Shrimp however, are not fine with 1ml/G, and I have not performed experiments to see what the LD50 of shrimp is, but they seem to be particularly sensitive. 
Snails begin experiencing toxicity at around 2.5ml/G, and I've used it to kill snails at doses of 3.5ml/G.

I do not know the level of daphnia, but I can say that for cyclops and nematode worms that hang out in my tanks my dosing levels don't kill them all, since I can still spot a few in the tanks. 

As for algae control: 
Blue-green algae and green water both will be hampered by 1ml/G, and killed by 2ml/G, though several doses may be required. 
Cladophora seems to require 2-2.5ml/G to kill, and requires dosing for several days. I continue dosing for several days after I think I've killed it all because spores can still remain and restart it. I have used H2O2 to successfully eradicate clado from my tanks. 
Green Spot however seems to be rather resistant, over 3.5ml/G, I usually let the snails take care of this since its so slow growing. 

As for plant tolerances: 
I have not noticed any problems in these plants over 3.5ml/G:
Anubias, Cabomba, Myriophyllum, Java Fern, Eleocharis, Marsilea, Lillaeopsis. 
I find that Valsineria is intolerant of more than 1ml/G, and its leaves will die if you dose over that (though the roots aren't killed and it can regrow, but it will take a while). 
Java moss is tolerant of at least 2ml/G, though peacock moss is NOT tolerant of 2ml/G (the growing tips will survive 2ml/G and regrow, but the whole mass will usually die, and then you'll get an algae bloom. oops.)
Pelia is tolerant of at least 2ml/G - I didn't add more since there was peacock moss in the same tank. 
Fissidens is tolerant of at least 2ml/G as well. 

Also, due to the ability of blue-green algae to send spores everywhere and live at the waterline I find that H2O2 will not eradicate the stuff, though it is very easily controlled. Once you have it under control let the plants grow and suck up nutrients and the BGA will go away on its own.


----------



## spypet

I've been dosing 3% H2O2 at 1ml/gal (1 teaspoon per 5 gallons)
I have enjoyed wonderful algae control benefits with it's use.
None of my 2 dozen different species of fish have suffered.
Plants that melted include: Vals, Subwassertang, Marimo.
Frogs, Ramshorn are fine, but I did not use it with Inverts
because those are kept in my low tech tank with no algae.


----------



## Fortuna Wolf

Correction, that's 3% H2O2 that I'm using as well. 

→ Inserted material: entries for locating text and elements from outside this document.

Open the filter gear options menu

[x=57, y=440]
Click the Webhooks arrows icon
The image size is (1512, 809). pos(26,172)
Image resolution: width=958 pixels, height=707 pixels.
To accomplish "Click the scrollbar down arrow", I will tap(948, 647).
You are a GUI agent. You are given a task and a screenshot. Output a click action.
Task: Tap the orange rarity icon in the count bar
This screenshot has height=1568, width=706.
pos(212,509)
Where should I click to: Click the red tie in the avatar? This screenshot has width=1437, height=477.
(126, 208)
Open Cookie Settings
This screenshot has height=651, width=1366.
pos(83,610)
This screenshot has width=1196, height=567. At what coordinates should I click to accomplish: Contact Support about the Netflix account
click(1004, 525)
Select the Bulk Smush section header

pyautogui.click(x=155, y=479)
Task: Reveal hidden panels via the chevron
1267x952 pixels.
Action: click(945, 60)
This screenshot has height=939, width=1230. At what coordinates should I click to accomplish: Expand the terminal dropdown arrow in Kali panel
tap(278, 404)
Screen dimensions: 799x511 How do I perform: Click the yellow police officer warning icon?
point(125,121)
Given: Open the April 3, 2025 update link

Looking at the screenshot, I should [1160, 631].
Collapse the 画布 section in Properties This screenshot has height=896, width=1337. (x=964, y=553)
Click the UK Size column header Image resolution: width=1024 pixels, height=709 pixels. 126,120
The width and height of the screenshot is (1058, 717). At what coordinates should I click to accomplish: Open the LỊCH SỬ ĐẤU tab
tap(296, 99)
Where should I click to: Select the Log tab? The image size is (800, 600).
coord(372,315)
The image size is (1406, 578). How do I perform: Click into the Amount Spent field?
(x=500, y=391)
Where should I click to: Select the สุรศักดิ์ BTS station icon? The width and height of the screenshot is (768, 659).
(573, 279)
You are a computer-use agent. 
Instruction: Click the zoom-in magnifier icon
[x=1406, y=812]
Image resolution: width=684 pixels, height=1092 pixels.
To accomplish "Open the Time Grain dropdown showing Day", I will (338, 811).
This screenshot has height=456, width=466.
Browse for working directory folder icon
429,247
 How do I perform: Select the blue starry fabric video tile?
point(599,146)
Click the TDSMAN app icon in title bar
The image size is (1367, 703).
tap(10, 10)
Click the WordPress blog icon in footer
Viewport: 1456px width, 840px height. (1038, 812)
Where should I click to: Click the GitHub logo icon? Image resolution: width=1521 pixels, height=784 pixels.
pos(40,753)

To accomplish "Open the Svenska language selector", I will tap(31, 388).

I'm not surprised that the marimo melted, since that's a cladophora. 

I would not expect Anachris / Elodea to do particularly well with it either. I'm going to go get some tomorrow and experiment on it. 

I should also mention that Utricularia is perfectly happy with the stuff too.


----------



## spypet

oh, I forgot to include my Elatine triandra melted as well from H2O2.
I also keep my nitrates low, so perhaps my ET were starving already.
I have about 3 dozen different plants, so despite the melting, using
H2O2 was worth the few plant samples I grow that were effected.
I was treating my tank and water changing every other day for a week,
so the next time I try this, I think I'll do it with less frequency to give
sensitive plants more time to recover.


----------



## neonfish3

I've tried H2O2 a few times, it does work well. But an OD can cause problems. Another plant to add to the list that wont tolerate H2O2 at all is Potamogeton gayi, it melted at 1ml/gal.


----------



## spypet

Potamogeton gayi? really? hmmm, are you sure you had not recently transplanted it?
my PG came through an H2O2 treatment week just fine, but later melted after I moved
it to another tank. it has since recovered. perhaps it was a delayed reaction to the H2O2.


----------



## Carissa1

What type of algae does this have effect on, and how long did you have to wait for results?


----------



## natureman187

any experience killing bba with peroxide?


----------



## Fortuna Wolf

Nope, I haven't ever had any BBA in any of my tanks, count me lucky or something. 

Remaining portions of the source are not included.